Adding Knowledge Connectors
Overview
This guide covers how to add a new knowledge connector to Archestra Platform. Connectors pull data from external tools (Jira, Confluence, GitHub, GitLab, etc.) into knowledge bases on a schedule. Each connector requires:
- Zod schemas for config, checkpoint, and the
typeliteral - Connector class extending
BaseConnectorwithvalidateConfig,testConnection, andsync - Registry entry so the runtime can instantiate the connector by type string
- Frontend config fields component for the creation dialog
When the external service provides an official SDK, prefer it over raw fetch calls. Official SDKs handle pagination, authentication, rate limiting, and type safety out of the box. For example, the GitHub connector uses @octokit/rest and the GitLab connector uses @gitbeaker/rest.
The walkthrough below uses a hypothetical connector as an example.

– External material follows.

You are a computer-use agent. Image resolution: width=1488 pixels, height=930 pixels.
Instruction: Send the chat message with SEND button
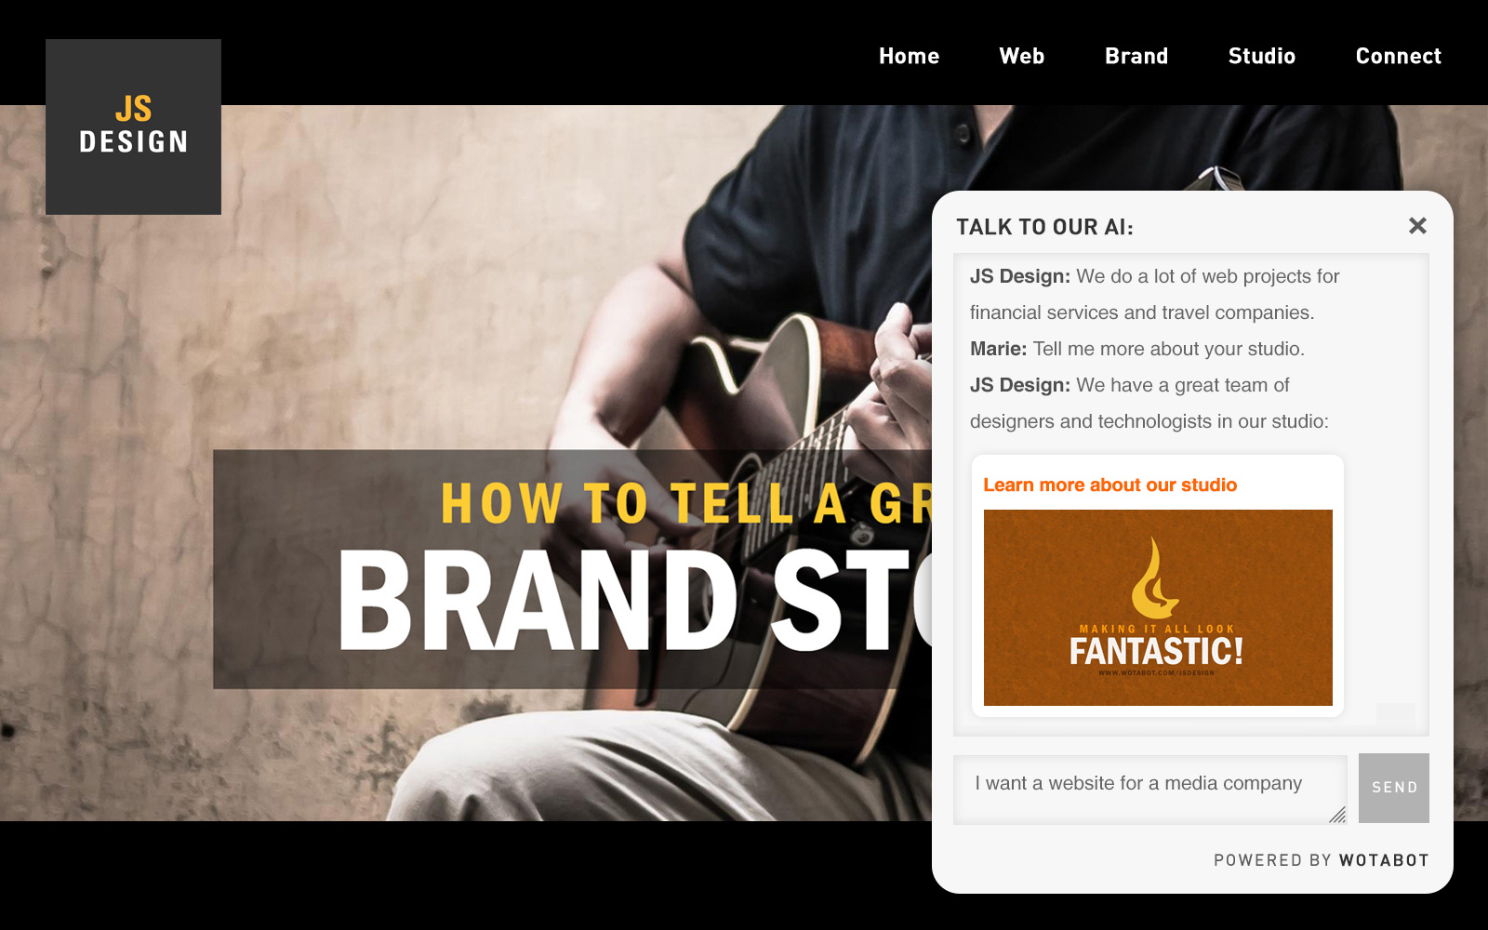[x=1393, y=788]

Getting Started: Let TypeScript Guide You
Add your connector type literal to ConnectorTypeSchema in backend/src/types/knowledge-connector.ts and run pnpm type-check. TypeScript will report errors in the registry, discriminated unions, and frontend switch statements -- these are exactly the files you need to update.
Type Definitions
All connector types live in a single file: backend/src/types/knowledge-connector.ts. The type system uses Zod discriminated unions keyed on a type field.
1. Add the type literal
const GITHUB = z.literal("github");
Add it to the union:
export const ConnectorTypeSchema = z.union([JIRA, CONFLUENCE, GITHUB]);
2. Define config and checkpoint schemas
Config holds the settings a user provides when creating the connector. Checkpoint holds the sync cursor so only new data is fetched on subsequent runs.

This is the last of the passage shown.